# Massive landscape : D



## SuddenLife (Jun 2, 2015)

Some people may have already seen it on my facebook page, but I am currently working on a piece that is _literally_ two by two and a halve meter. 
I've worked relatively big before, but not even close to this size, to I'm pretty excited.

Sadly, the picture I took of it turned out quite crappy. Next time I'm working on it (will be after the holidays though) I'll take better pictures :')

https://scontent-ams3-1.xx.fbcdn.ne...84_1146074402076190_3088472909895201205_o.jpg

This one is slightly better and mostly to show how huge it is. Or how tiny I am in comparison.

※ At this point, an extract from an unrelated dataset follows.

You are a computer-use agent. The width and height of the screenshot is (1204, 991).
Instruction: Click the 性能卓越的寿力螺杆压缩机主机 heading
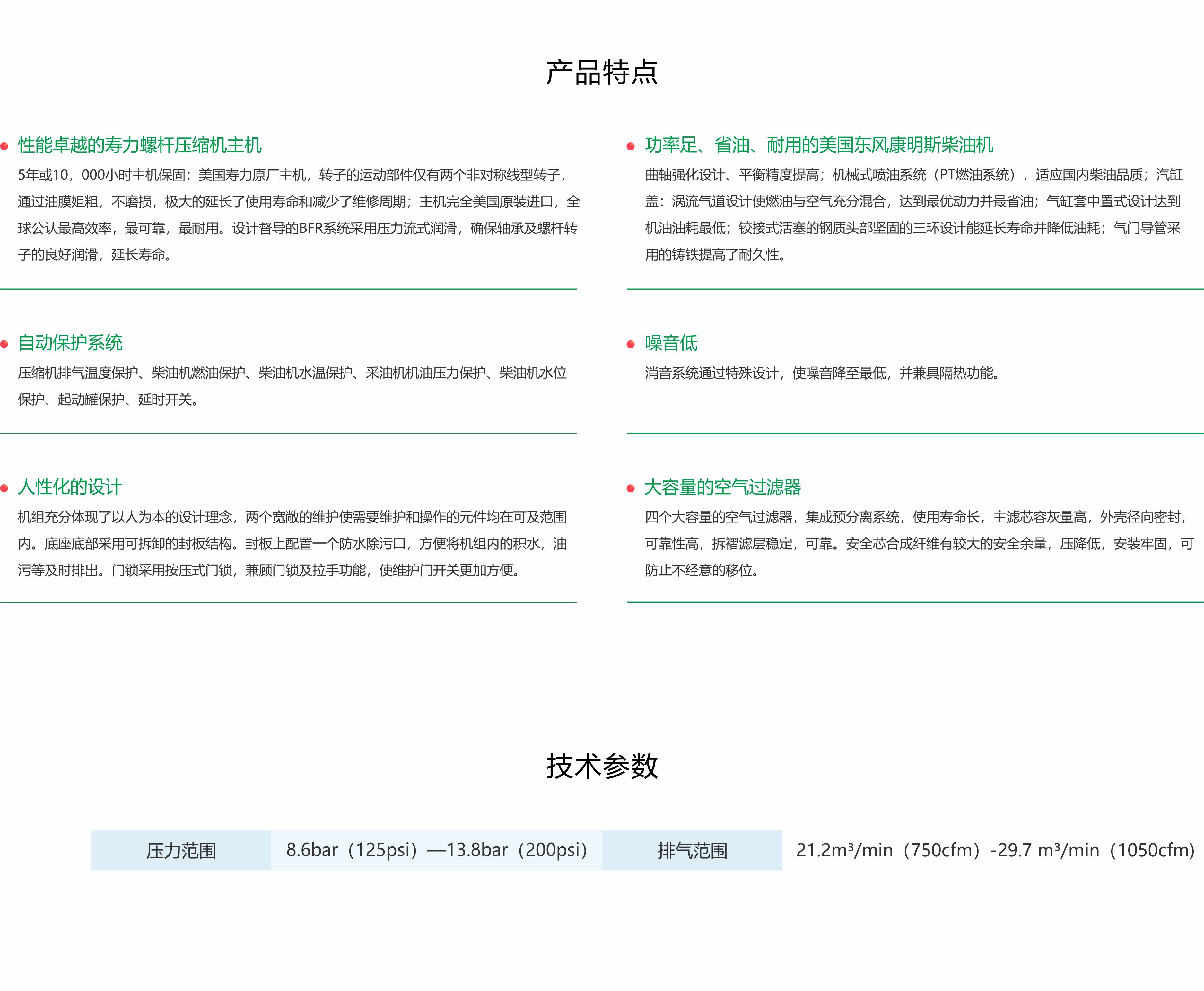[x=140, y=145]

https://scontent-ams3-1.xx.fbcdn.ne...19_1146074405409523_8084448014036869674_o.jpg

The pictures are in link because they turned out a bit sizey.


----------



## TerryCurley (Jan 4, 2015)

I love the sky and the water falls. This is coming out really nice.


----------



## SuddenLife (Jun 2, 2015)

Thank you!


----------



## leighann (May 10, 2015)

I thought it was this tiny picture until I saw the picture of you by it...wow that's big!! I only dream of creating something that size. It's beautiful!!

"Liked" your Facebook page


----------



## SuddenLife (Jun 2, 2015)

Yeah, the picture is really misleading xD That was also why I asked a friend to take the second one with me on it :') And thanks!


----------



## wook (Dec 28, 2014)

Very nice project SuddenLife, I was wondering why did you painted it on paper (canvas whatever) why not on the very wall it self?
When I have big idea, I go big all way long...


----------



## SuddenLife (Jun 2, 2015)

Thank you ^^ Well, it's at school, and although my teacher thought it would be a great idea to personalize the classroom a bit, the direction of the school would have been less pleased if we did that :')

However, I do actually have an assignment coming up where I get to paint a wall, but I'll post pictures of that once I actually get started.


----------



## TerryCurley (Jan 4, 2015)

I started a business years ago and we built a dog boarding kennel. We wanted to make it a little more dog resort like so I painted murals of furniture on the walls of the 'suites' where the dogs stay. This was in 2003 and those pictures are still there. We no longer own the business we sold it to my oldest son in 2011. 

Painting murals is really fun. This was before I got into painting as a hobby.


----------



## Bushcraftonfire (Apr 22, 2015)

This is *REALLY* big.. and *REALLY GOOD*! Great job Sis!

D


----------



## SuddenLife (Jun 2, 2015)

Thanks! : D


----------



## chanda95 (Apr 6, 2011)

Wow! Great job!!


----------



## SuddenLife (Jun 2, 2015)

Thank you so much ^_^


----------